Extract to read:
· · · ·

To minds conditioned by two thousand years of Christianity, the lives and teachings of Krishna and Buddha throw so much doubt on the historicity of Jesus, that we dare to wonder if the whole Christian Legend is but a plagiarism of Hinduism and Buddhism. Such apparent blasphemy outrages all our feelings, to doubt the reality of Jesus seems mortal sin, yet if we honestly study the teachings of Krishna, Hellenized to Chrestus hence Christ, and compare the fundamental dogma of Virgin Birth, Miracles, Ritual death on a tree or cross, Immortality, we find ourselves speculating whether Jesus was a myth based on the earlier historical Krishna.  Many scholars believe that Old India was the source not only of civilization, the arts and sciences, but also of all the great religions of Antiquity.

(source: Gods and Spacemen in the Ancient East - By Walter Raymond Drake p. 25 and 226 and 9 - 49 and 1 – 65 ). Refer to chapter on Vimanas.

· · · ·

(Stored data)

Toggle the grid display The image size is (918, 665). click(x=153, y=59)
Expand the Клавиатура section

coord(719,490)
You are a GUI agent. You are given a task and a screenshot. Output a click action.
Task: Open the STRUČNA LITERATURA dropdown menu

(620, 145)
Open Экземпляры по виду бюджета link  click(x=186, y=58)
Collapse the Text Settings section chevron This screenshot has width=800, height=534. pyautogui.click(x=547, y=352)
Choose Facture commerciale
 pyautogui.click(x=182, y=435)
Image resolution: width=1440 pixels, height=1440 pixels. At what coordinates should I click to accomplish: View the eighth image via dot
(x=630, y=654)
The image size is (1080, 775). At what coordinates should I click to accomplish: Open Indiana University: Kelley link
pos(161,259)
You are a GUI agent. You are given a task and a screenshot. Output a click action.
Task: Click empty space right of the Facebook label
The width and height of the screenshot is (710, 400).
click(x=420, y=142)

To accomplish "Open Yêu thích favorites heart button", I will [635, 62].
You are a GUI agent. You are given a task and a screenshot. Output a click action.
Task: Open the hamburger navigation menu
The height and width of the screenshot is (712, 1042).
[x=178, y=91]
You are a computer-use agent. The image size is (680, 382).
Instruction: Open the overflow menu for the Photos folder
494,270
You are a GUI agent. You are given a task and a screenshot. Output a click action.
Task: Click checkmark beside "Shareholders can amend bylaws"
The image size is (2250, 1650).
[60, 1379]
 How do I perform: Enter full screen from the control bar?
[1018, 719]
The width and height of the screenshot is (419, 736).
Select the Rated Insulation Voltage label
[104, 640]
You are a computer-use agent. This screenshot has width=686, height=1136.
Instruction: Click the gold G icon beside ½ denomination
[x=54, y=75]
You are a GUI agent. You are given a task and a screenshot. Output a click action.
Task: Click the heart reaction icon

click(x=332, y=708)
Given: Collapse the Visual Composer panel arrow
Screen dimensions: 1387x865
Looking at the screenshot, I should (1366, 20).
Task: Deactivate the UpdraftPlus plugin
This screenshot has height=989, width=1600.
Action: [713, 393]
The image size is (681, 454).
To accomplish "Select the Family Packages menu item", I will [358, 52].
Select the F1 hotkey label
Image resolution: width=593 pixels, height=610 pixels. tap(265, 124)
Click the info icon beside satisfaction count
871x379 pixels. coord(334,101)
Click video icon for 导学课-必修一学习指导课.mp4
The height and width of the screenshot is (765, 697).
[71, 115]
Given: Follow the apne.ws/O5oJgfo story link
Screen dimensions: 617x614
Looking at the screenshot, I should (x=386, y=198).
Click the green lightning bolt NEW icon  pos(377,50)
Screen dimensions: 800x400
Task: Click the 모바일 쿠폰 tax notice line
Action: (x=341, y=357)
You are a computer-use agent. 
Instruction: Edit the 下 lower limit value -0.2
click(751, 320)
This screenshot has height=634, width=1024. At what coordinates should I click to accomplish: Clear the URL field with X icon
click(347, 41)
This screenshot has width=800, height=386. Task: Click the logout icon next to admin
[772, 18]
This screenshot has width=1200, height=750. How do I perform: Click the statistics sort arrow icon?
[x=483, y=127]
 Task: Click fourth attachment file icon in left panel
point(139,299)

· · · ·

Prompt: Write down the passage on Krishna and Jesus word for word from "To minds conditioned" to "religions of Antiquity.". You won't need the stored data for this work.

Answer space:
To minds conditioned by two thousand years of Christianity, the lives and teachings of Krishna and Buddha throw so much doubt on the historicity of Jesus, that we dare to wonder if the whole Christian Legend is but a plagiarism of Hinduism and Buddhism. Such apparent blasphemy outrages all our feelings, to doubt the reality of Jesus seems mortal sin, yet if we honestly study the teachings of Krishna, Hellenized to Chrestus hence Christ, and compare the fundamental dogma of Virgin Birth, Miracles, Ritual death on a tree or cross, Immortality, we find ourselves speculating whether Jesus was a myth based on the earlier historical Krishna.  Many scholars believe that Old India was the source not only of civilization, the arts and sciences, but also of all the great religions of Antiquity.